Yield for Energy Inputs

Simplest is to consider the human work (calories) it took to raise the grain in question.  Such a metric might be pounds per calorie worked.     This can be expressed as an efficiency, that is, 'human calories from grain" divided by "human calories it took to raise the grain".    This efficiency better be greater 100% or you will be consuming more food to raise the food you're eating, a recipe for starvation. 

Some may find the inverse more easily understood, 'calories worked' per pound of grain. 
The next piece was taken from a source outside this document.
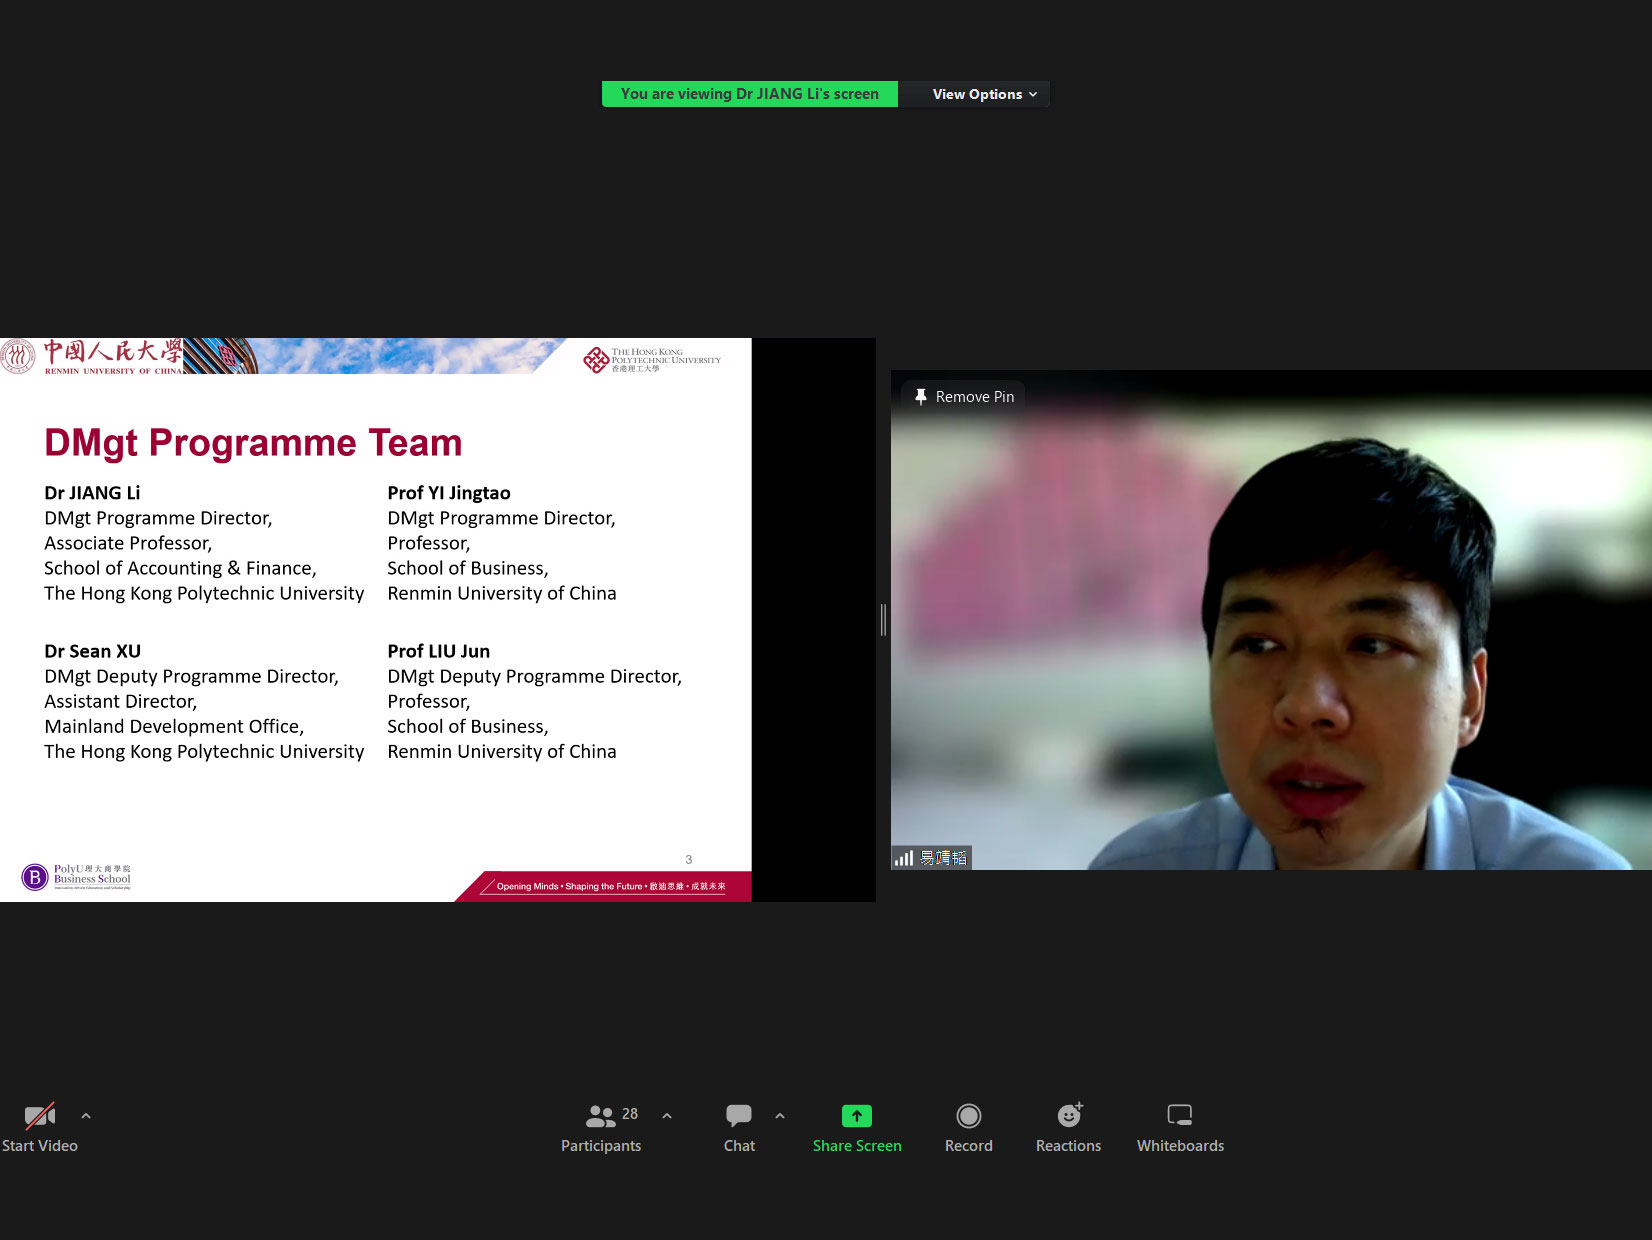
Task: Start recording with the Record button
Action: click(x=968, y=1126)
Human and equipment requirements can be combined into the same base units.  Diesel can be made from oils that can be made from seeds grown on the farm, such as sunflower or soy beans.  Alcohol is also needed in this process.  Alcohol can also be made from seeds grown on the farm (currently not legal in the US).  Those seeds can be thought of as the human inputs that also went into raising the target grain.

 

Edge Effects

Plants growing on the edge of a block sometimes mature more slowly than the plot in general.  I see this at the 'end' of the row, and sometimes the entire row that boards a walking path. 

 

Measurement and Calculations

To quantify the yield, keep notes of the overall plot dimension in terms of length, width and how many rows.  Since our plots tend to be small, the edge effects may result in lower yield per square foot than a large field of the same variety.  
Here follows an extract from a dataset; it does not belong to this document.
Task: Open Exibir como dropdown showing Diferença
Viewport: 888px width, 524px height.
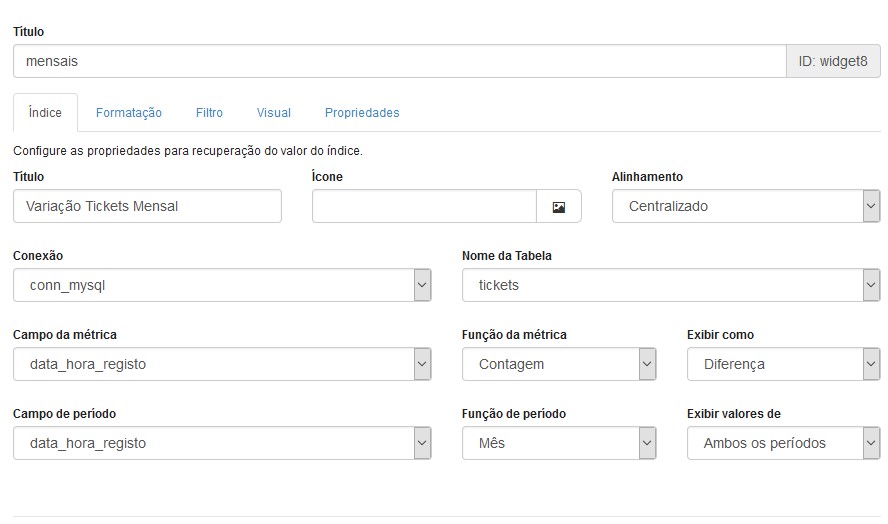Action: pos(783,364)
Sample data has been obtained by the following steps:

  1. Using a tape measure, or number of poles of known l length, choose a length of the row at least a few feet away from the plot's edge, record this length.
  2. Make a note of how many rows between 'this row' and the edge of the plot.  I define the 1st row as the row running along an aisle, or up against the next type of grains.   For example, a block of 10 rows of rye, then a block of 5 rows of wheat, then a block of 3 rows of emmer, then a block of barley, and so on.
  3. Measure and record the distance from the row to row on either side of your test row.   For example, if the row spacing was about 9 inches, you should find approximately 18 inches, sometimes more, sometimes less.  I record this distance for both the start and end of the test strip.  In my data analysis, I will use the average and divide by 2 get the spacing between rows.  When planting in soil that is very dry, I will often increase my 9 inch spacing to 10 or 11 inches, providing a little less competition for water.
  4. Count and record how many 'plants' are in the test length. The 'test length' runs needs to include half of the space between the first plant's neighbor, as well as from the last plant to its neighbor.  Heavily tillered plants can make this tricky.   If uncertain, pulling up some plants (roots and all) will you let you see how many base plants are in your strip.  From this count, we can now calculate the average space per plant.  Plant density is a strong factor that drives total yield from the plot.  Also, it impacts the leaf canopy's impact on slowing down weed growth.